Records from a collection

-*-*-

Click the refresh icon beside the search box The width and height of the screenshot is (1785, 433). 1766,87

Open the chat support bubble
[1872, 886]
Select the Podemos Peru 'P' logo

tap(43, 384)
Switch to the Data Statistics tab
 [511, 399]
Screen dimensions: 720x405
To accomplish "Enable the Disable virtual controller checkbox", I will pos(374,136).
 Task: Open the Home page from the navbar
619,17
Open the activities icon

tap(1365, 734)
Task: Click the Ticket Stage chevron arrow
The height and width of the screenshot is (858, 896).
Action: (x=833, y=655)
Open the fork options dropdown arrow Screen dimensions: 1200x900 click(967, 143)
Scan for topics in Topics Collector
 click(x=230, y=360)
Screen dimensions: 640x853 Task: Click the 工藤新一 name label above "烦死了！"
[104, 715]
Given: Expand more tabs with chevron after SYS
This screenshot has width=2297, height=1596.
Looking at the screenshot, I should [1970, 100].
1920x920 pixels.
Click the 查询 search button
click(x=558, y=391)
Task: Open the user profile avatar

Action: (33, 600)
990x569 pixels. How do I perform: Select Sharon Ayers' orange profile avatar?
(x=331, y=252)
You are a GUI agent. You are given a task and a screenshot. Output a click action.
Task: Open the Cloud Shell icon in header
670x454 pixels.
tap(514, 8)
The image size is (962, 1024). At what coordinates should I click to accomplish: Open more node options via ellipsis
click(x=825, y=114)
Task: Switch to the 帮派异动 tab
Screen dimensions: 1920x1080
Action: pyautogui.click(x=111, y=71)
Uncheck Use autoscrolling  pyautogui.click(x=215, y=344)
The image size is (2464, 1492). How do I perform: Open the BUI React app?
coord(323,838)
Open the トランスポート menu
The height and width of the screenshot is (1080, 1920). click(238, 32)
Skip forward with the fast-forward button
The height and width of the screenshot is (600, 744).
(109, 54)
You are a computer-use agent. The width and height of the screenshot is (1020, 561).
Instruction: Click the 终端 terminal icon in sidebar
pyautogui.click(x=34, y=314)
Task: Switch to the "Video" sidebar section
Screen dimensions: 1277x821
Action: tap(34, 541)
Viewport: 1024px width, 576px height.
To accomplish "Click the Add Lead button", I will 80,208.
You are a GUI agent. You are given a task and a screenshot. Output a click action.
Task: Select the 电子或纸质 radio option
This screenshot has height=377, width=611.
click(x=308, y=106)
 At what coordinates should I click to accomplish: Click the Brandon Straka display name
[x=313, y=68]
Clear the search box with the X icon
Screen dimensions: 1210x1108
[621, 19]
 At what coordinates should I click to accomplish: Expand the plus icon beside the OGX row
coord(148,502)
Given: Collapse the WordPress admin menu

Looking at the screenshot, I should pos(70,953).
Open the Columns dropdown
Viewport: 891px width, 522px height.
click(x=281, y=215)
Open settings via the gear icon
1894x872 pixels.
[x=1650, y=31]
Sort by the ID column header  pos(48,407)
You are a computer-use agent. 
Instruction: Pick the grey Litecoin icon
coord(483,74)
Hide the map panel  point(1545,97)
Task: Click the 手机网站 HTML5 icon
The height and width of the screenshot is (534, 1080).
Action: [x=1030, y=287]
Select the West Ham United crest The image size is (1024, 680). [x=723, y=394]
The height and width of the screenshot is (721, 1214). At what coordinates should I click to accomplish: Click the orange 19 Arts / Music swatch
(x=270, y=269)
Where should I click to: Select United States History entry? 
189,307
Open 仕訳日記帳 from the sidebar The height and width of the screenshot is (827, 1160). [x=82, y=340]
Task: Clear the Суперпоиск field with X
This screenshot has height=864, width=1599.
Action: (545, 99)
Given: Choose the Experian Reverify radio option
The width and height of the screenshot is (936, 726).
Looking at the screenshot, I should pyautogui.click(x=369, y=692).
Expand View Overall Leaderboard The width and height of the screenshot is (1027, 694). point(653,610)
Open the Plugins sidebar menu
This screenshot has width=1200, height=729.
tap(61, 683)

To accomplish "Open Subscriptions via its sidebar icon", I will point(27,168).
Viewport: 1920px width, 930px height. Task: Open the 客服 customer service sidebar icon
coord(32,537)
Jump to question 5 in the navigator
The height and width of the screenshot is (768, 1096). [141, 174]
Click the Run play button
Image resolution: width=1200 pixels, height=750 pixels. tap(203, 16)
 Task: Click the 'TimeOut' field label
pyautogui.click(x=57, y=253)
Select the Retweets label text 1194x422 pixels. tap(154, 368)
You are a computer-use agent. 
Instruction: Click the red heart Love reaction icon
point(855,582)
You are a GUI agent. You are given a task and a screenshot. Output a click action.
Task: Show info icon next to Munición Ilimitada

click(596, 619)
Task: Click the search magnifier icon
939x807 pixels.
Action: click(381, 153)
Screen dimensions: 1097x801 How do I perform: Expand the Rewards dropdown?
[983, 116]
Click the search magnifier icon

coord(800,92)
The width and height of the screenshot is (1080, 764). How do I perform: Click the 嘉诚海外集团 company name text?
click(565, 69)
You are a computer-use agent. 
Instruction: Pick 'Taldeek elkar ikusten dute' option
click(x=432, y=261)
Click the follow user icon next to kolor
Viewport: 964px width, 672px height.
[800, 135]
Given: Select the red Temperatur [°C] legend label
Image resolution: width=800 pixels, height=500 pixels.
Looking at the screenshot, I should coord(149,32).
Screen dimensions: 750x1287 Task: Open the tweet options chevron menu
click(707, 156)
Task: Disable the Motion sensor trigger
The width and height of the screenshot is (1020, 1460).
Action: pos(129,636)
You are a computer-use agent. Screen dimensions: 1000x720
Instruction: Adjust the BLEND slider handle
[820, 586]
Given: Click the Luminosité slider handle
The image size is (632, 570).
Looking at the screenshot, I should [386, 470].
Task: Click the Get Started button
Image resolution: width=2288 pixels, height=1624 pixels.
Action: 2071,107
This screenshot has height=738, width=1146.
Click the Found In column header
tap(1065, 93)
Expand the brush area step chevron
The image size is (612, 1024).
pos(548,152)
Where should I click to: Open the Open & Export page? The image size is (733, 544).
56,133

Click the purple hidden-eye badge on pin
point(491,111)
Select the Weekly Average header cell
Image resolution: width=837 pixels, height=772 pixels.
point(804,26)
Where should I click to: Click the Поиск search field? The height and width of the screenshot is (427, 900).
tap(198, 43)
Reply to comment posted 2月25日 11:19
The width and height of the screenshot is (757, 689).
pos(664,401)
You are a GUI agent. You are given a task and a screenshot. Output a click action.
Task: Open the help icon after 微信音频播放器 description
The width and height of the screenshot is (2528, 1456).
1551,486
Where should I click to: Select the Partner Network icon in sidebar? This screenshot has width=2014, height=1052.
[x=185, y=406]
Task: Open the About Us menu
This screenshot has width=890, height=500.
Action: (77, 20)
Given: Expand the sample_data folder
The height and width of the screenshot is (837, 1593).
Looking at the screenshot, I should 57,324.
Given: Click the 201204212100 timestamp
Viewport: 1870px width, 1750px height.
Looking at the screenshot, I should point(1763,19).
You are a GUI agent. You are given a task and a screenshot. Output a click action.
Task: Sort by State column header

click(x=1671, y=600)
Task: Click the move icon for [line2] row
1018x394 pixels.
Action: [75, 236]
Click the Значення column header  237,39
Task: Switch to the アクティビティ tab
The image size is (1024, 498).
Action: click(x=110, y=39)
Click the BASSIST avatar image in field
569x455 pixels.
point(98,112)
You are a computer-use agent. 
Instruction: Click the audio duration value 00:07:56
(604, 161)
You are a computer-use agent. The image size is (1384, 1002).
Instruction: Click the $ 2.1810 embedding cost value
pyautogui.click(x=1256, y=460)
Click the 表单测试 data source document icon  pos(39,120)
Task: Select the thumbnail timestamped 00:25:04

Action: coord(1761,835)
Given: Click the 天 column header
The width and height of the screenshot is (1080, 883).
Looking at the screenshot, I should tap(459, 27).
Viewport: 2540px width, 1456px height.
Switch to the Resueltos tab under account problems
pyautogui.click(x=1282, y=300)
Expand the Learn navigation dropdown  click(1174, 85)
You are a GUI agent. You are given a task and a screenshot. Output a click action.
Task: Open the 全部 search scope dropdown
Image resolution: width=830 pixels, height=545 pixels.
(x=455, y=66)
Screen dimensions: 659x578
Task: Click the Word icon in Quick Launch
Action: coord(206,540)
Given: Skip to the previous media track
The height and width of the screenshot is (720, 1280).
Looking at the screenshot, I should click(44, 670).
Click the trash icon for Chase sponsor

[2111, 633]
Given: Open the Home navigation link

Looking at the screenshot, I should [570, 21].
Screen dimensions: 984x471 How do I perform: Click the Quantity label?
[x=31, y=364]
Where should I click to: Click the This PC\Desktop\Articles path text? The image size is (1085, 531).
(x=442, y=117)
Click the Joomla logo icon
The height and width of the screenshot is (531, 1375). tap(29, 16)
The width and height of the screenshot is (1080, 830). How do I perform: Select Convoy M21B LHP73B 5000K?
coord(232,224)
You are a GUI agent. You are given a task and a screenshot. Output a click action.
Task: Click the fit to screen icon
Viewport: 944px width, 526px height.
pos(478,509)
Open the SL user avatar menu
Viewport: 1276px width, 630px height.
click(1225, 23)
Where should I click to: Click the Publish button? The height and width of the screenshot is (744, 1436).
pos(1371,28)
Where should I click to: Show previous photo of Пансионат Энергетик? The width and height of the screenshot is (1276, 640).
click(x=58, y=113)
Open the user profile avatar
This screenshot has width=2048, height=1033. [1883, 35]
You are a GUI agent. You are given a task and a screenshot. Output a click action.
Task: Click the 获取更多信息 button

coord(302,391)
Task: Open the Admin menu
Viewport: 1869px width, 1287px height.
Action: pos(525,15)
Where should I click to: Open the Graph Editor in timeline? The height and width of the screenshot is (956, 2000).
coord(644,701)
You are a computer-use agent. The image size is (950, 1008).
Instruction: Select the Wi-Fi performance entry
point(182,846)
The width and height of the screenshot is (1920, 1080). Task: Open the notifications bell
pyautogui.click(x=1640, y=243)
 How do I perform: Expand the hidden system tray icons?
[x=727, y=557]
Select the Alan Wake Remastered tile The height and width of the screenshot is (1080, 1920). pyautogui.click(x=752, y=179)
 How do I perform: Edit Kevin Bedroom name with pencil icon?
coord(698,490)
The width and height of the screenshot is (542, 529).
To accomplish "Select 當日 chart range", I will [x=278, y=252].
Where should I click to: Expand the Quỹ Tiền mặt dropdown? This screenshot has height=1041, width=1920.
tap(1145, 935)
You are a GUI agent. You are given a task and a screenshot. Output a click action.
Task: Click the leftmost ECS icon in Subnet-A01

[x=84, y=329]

-*-*-

> Aim:
Copy out the lines above exactly, everything from the line containing "Task: Open the Admin menu" down to the line containing "point(182,846)", both included.

> Result of the exercise:
Task: Open the Admin menu
Viewport: 1869px width, 1287px height.
Action: pos(525,15)
Where should I click to: Open the Graph Editor in timeline? The height and width of the screenshot is (956, 2000).
coord(644,701)
You are a computer-use agent. The image size is (950, 1008).
Instruction: Select the Wi-Fi performance entry
point(182,846)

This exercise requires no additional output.